Лысый шляхтич как стоял, так сразу и упал на колени и, протянувши к небу худые, как две жерди, руки, простонал едза слышным голосом:
— Литосци!
— Ге-ге, теперь возопил гласом велиим! — заговорил, улыбаясь во весь рот и шумно переводя дыхание, Сыч. — А что он шпион, так и паки реку. Я его сцапал во рву вот с этими самыми бумагами... Хотел было дать драла, но аз накрыл его правицей. «А что ты, — спрашиваю, — такой-растакой сын, здесь поделываешь?» Так он такую понес околесицу, что не соберешь и в мешок. «Я, — говорит, — вольный слуга какого-то Аполлона». А я ему: «Пойдем к гетману на расправу, старая ворона!»
Во все время доклада Сыча шляхтич опустил простертые руки и шептал только дрожащими, побелевшими губамш
— Литосци, литосци, ясновельможный!
Старшина хохотала, глядя на этого шляхтича, да и труд-но было удержаться от смеха: его длинное, худое лицо, искаженное ужасом, с всклокоченными жидкими волосами и открытым ртом, было очень комично.
— Как имя? — спросил строго гетман.
— Яков Кобецкий... из Хмелева, — едва вымолвил, трясясь как осиновый лист, шляхтич.
— Чем занимаешься?
— Служу музам и грациям.
— Кому?
— Музам и грациям, — вспыхнул поэт.
— Что ж ты делал во рву?
— Когда я окончил оду на победу славной шляхты над схизматами, то тогда лишь заметил, что крепость пуста, что все бежали... Ну, я испугался...
— И остался во рву?
— Обронил там свои сладкозвучные вирши... и вернулся за ними.
— А чего ж ты бежал?
— Что же, и Пиндар бежал
{420}
, — вздохнул глубоко несчастный поэт.
— А когда отсюда вышли войска, жители и куда направились?

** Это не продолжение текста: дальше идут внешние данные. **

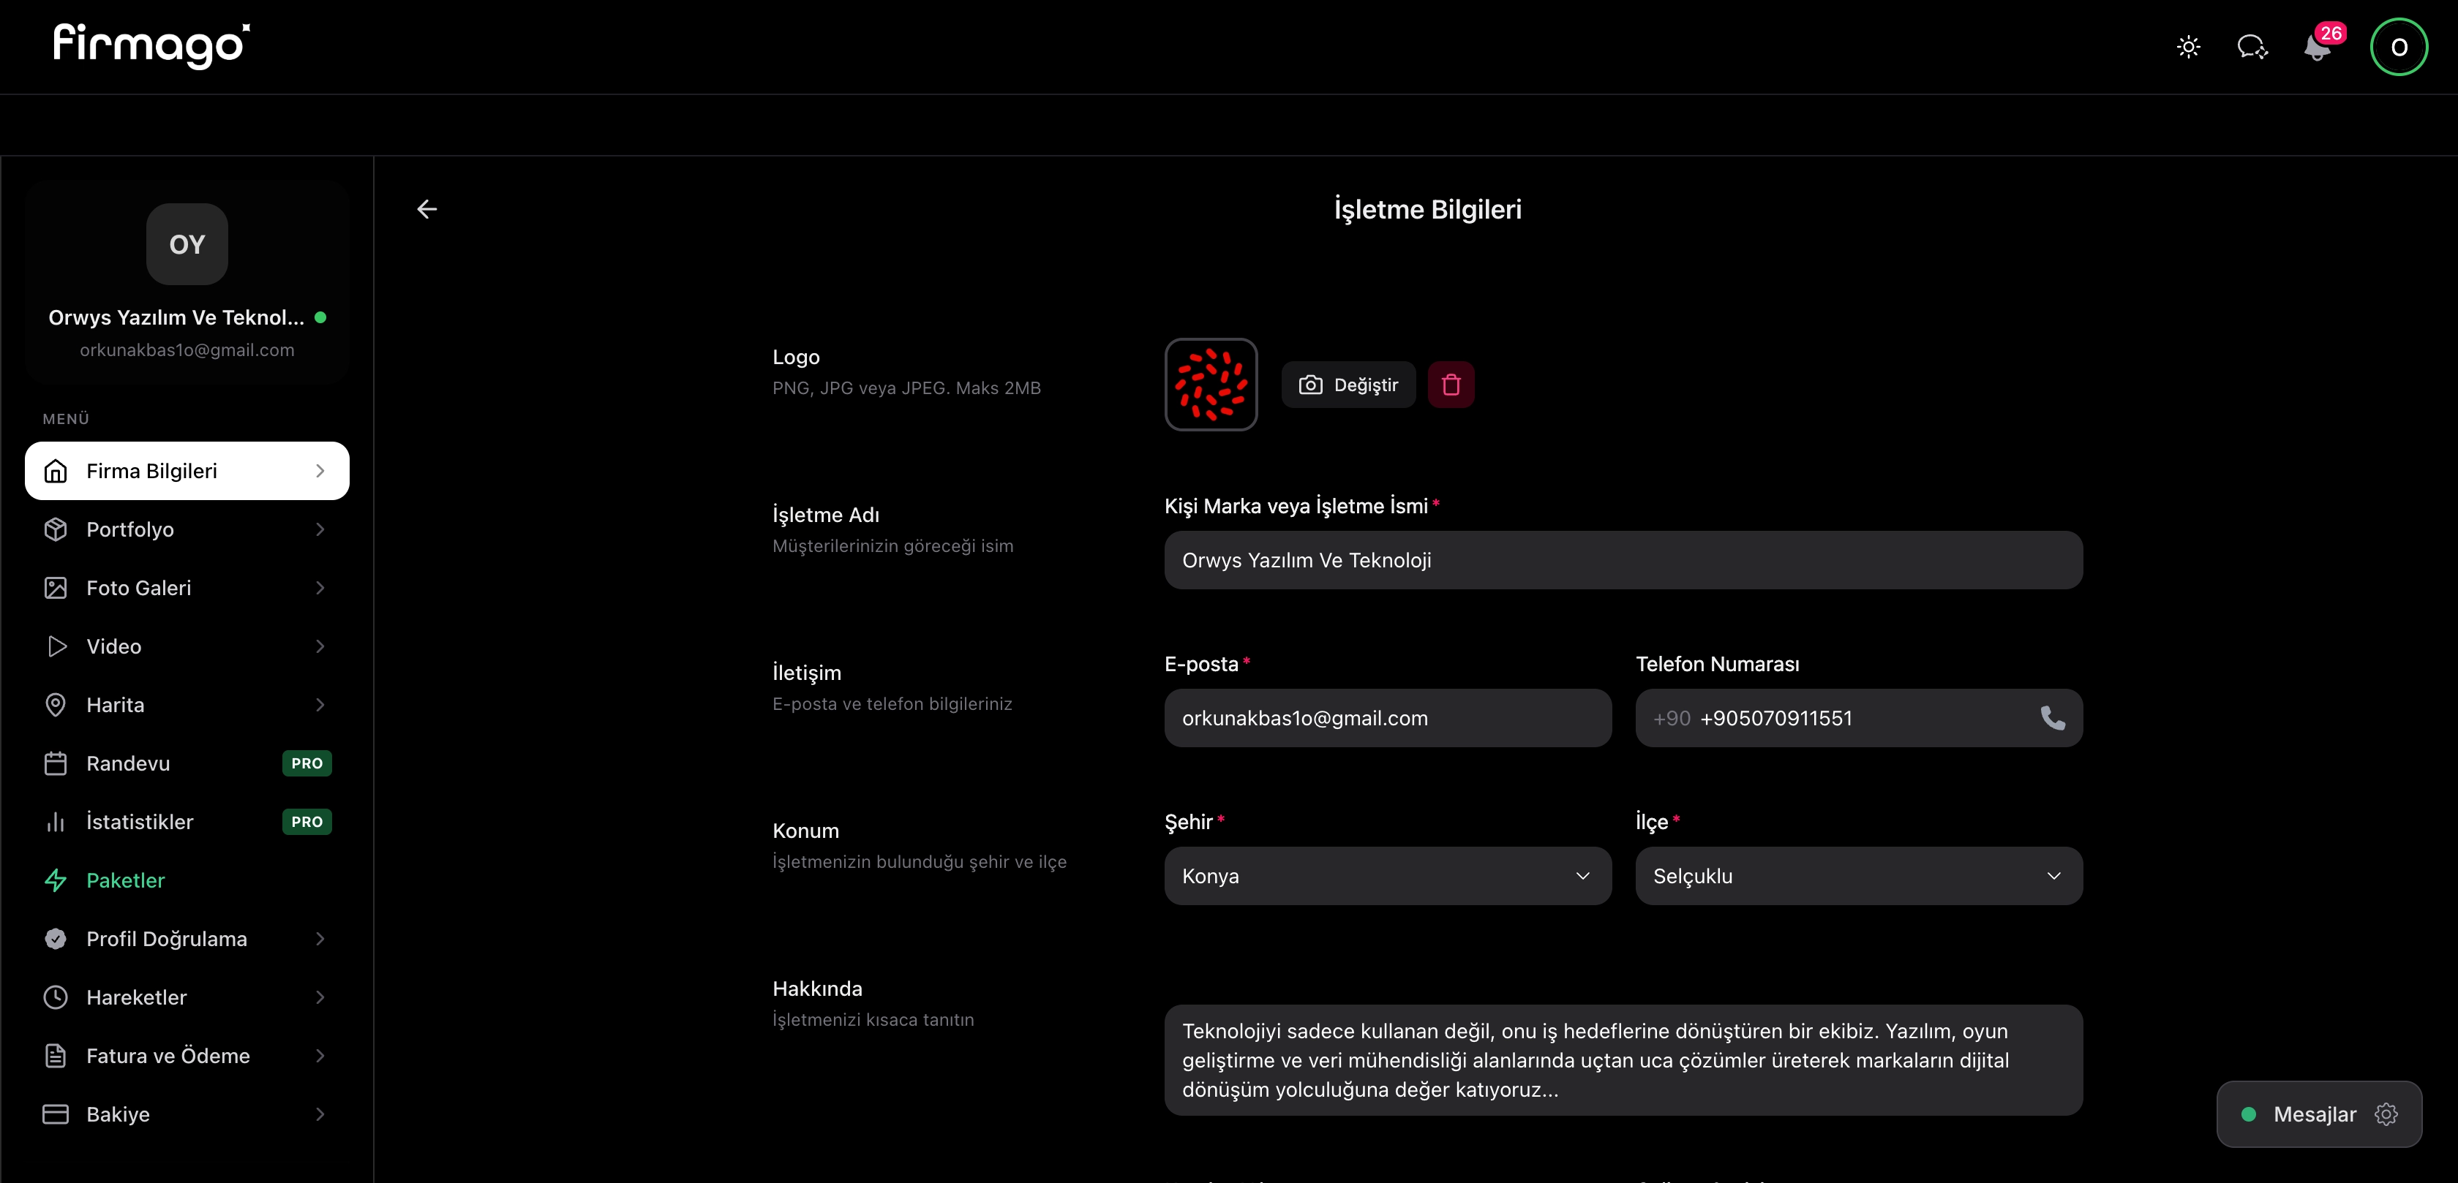Click the user avatar circle O
Image resolution: width=2458 pixels, height=1183 pixels.
(x=2398, y=47)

— Клянусь Парнасом, не знаю... Позавчера было шумно везде, и я искал уединения, чтобы в тиши настроить свою лиру... но шум и гвалт меня преследовали... Я прятался с робкою музой, но, увы, только вчерашний день был покоен и тих и вдохновил меня...
Взрыв хохота прервал шляхтича; он стал испуганно озираться по сторонам и замолчал.

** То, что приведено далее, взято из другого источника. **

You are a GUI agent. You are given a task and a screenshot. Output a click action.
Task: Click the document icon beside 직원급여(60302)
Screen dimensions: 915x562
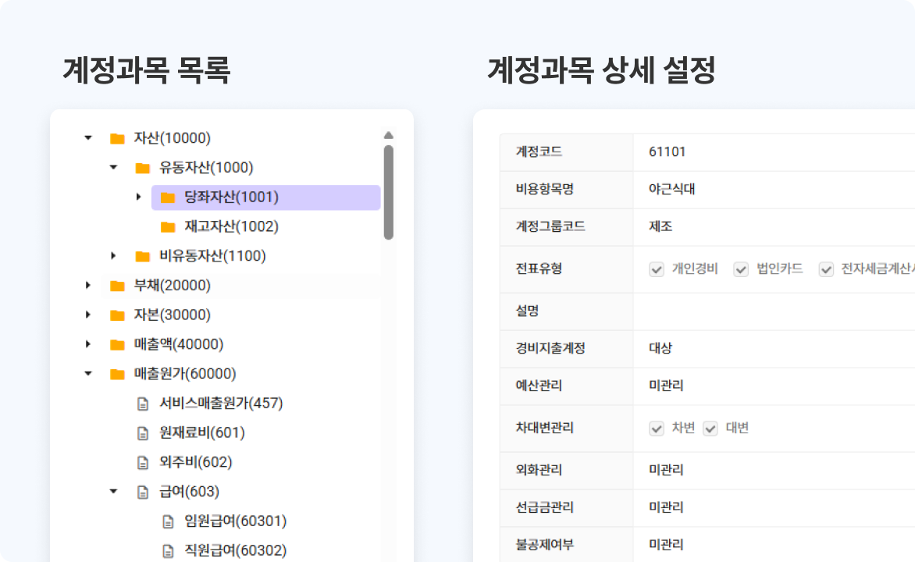pyautogui.click(x=167, y=551)
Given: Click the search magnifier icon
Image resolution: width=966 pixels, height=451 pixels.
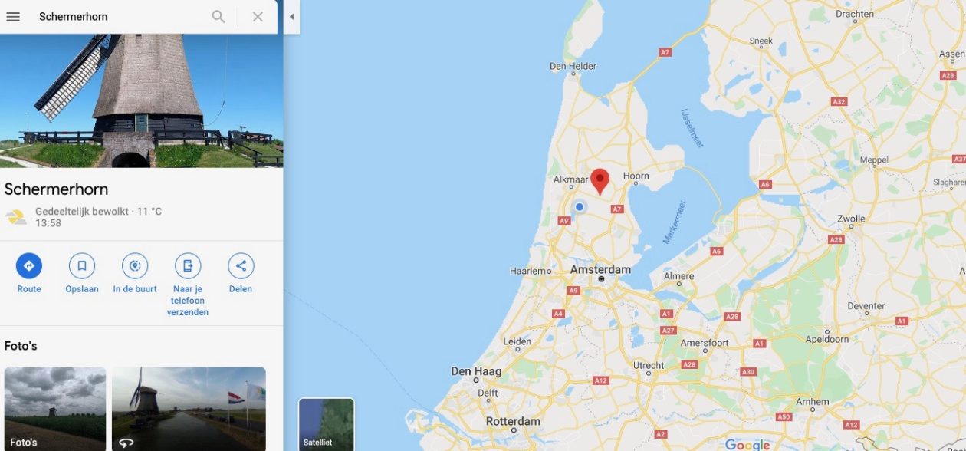Looking at the screenshot, I should (219, 17).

Богдан становился раздражительнее и мрачнее; общая веселость не гармонировала с его душевным настроением.
— А кто здесь был? Одни ли войска? Или и шляхетские семьи?
— О, здесь были розы... здесь сверкали на земле звезды... здесь блистала красота! Я порвал много струн в своем сердце на песне...
— Какие фамилии здесь были? — топнул гетман ногою.
— Ай, литосци! — закрыл руками глаза себе шляхтич. — Я фамилий не знаю... мне они не нужны... только красота...
— Так ты ничего не знаешь? — прикрикнул на него Богдан.
— Ой, ясноосвецоный пане, я не виноват! — стонал и всхлипывал с отчаянием служитель муз и граций. — Я прежде писал оды полякам на победы их над хлопами, а ныне я стану писать оды вам на победы над шляхтой.
— Не нужно нам твоей продажной музы, — прервал его предложение гетман, — уведите этого поэта, где взяли, в ров... а нам, коли никого нет, оставаться здесь нечего... Собирайте войска! — сказал сурово Богдан и махнул рукой, чтобы увели пленника.
Все, заметив неудовольствие гетмана, поспешили выйти из комнаты.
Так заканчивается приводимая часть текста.